September 11, 2012

"Instead of helping resolve when, how, and where [presidential] popularity should matter, Merry treats the whole matter as sport..."

"... a game in which 'the rules … can be changed from time to time.' In a time of purported national decline, the last thing we need when exploring statesmanship is another game. Where They Stand provides a diverting and occasionally enlightening tour through the legacies of dozens of presidents. But those seeking to chart a course between the argument for polarization-as-greatness and the pursuit of shallow popularity will be left at square one."

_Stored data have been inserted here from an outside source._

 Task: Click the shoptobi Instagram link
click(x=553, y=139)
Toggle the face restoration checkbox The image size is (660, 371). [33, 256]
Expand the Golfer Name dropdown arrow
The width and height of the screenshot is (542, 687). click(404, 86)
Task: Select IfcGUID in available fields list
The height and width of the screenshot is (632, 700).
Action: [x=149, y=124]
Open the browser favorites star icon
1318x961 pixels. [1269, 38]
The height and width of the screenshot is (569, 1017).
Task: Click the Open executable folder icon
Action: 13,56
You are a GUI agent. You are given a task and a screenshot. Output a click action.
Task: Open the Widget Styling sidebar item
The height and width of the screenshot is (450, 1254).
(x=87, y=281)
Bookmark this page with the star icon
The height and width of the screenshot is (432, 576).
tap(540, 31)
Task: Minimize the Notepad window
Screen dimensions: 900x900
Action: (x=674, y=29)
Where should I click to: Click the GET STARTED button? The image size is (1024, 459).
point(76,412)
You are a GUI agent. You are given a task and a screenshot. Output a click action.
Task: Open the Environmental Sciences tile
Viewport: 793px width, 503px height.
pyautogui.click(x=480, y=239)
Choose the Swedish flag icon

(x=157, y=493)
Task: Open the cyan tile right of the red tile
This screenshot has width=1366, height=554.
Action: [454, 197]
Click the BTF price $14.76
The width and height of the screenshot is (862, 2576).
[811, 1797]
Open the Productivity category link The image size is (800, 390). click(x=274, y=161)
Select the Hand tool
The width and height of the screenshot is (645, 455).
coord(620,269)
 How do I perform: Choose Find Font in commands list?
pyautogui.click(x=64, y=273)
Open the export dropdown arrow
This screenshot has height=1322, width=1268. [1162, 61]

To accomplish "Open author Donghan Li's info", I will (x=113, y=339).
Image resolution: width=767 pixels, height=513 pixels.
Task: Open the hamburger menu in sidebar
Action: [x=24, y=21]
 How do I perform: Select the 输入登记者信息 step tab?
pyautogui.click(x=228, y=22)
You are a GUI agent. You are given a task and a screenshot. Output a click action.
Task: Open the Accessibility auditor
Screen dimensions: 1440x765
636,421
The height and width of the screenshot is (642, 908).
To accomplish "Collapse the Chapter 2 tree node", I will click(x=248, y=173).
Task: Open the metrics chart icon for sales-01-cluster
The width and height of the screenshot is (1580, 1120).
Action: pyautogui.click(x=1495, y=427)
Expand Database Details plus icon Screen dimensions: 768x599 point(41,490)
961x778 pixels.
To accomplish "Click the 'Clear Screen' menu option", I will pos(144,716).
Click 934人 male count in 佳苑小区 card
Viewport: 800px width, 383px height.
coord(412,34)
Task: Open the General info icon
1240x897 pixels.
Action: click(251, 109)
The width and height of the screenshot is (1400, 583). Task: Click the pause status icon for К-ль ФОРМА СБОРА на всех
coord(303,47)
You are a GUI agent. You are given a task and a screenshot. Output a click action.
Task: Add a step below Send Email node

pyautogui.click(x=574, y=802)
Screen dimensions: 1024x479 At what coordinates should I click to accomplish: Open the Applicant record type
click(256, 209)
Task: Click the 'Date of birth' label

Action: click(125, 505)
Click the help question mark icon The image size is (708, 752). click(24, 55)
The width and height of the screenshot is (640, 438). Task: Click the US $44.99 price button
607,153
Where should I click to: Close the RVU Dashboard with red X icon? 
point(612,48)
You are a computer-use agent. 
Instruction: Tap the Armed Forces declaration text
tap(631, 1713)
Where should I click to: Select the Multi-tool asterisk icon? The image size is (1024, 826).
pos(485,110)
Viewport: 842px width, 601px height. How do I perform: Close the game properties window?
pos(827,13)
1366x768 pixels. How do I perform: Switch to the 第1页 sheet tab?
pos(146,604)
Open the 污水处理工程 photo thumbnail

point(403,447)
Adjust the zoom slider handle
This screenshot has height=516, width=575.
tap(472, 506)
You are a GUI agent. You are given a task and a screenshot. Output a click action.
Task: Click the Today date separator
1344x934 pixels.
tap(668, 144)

The conclusion of a TNR book review by Michael Signer. The book is: "Where They Stand: The American Presidents in the Eyes of Voters and Historians," by Robert W. Merry. (I love that the man named "Merry" is inclined to make a game of it, and the man name "Signer" would like something specific to endorse.)

7 comments:

William said...

As Nixon glumly observed, history is not written by the victors, but by the liberals. Liberal historians seem to have gotten a lot of things wrong, even judging them by their own standards....Historians seem unwilling to survey and analyze the past mistakes of historians. How could Schlesinger write a two volume history of the Jackson Presidency and fail to mention the Trail of Tears? The Federalists were the party of abolitionists, and the Jeffersonians the party of chattel slavery. Until recently, this was seldom mentioned in discussions of Jefferson's genius and Hamilton's elitism. Are similar mistakes being made in their analysis of more contemporary poliiticians?.....It wasn't too long ago that Woodrow Wilson had a greater reputation than TR. Wilson now gets demerits for being a militant segregationist, but this formerly was just not mentioned in discussions of his Presidency. It should also be noted that he tried to fix the borders of the known world while undergoing organic mental changes. The Senate rejected his treaties not solely because of Republican isolationism but because his treaties committed the United States to guarantee the territorial integrity of Armenia......It does seem that the long arc of history does seem to bend to the favor of conservatives, but you have to give the historians an extra hundred years to catch on. People of imagination and literary flair who devote years of their lives to writing a biography will always be more inclined to choose a figure of ideals, movement, and conflict over a more sedate manager. Perhaps the greatest Presidents are the most boring ones. Coolidge, Eisenhower, McKinley. There's not much there to stir the imagination, but those Presidents provided peace and comfort to the historians of their era while they did their research on the great presidents.

Rabel said...

One hour and fifteen minutes after the post goes up William breaks the ice.

Unfortunately, TLDR.

Chip S. said...

I love that the man named "Merry" is inclined to make a game of it...

He probably comes from a long line of pranksters.

Christopher in MA said...

I saw the book in the library yesterday and flipped through it. When it came to Dubya, Merry led off with hack historian Sean Wilentz's shriek that Bush would be remembered as the worst president of all, and Merry - though he tried to pretend he was reluctant and not coming to a fast conclusion - endorsed the view.

Worse than Buchanan? Or Pierce? And this only four years after he left office? Thank you, Mr. Merry, for helping me save my money for another, better book.

creeley23 said...

Worse than Buchanan? Or Pierce? And this only four years after he left office? Thank you, Mr. Merry, for helping me save my money for another, better book.

I've never understood how professional historians -- or anyone else for that matter -- could put themselves on record saying that Bush was the worst president in history before the man had even left office.

Yet many did and it struck me as proof that these people were viciously, irrationally partisan. For the historians I would include the adverb: "shamefully."

William said...

It is said that history is prophecy looking backwards. At any rate, historians narrate the past with about the same amount of accuracy as journalists narrate the present.

Luke Lea said...

Let's see. There's Lincoln at the top, W at the bottom, and everybody else in between.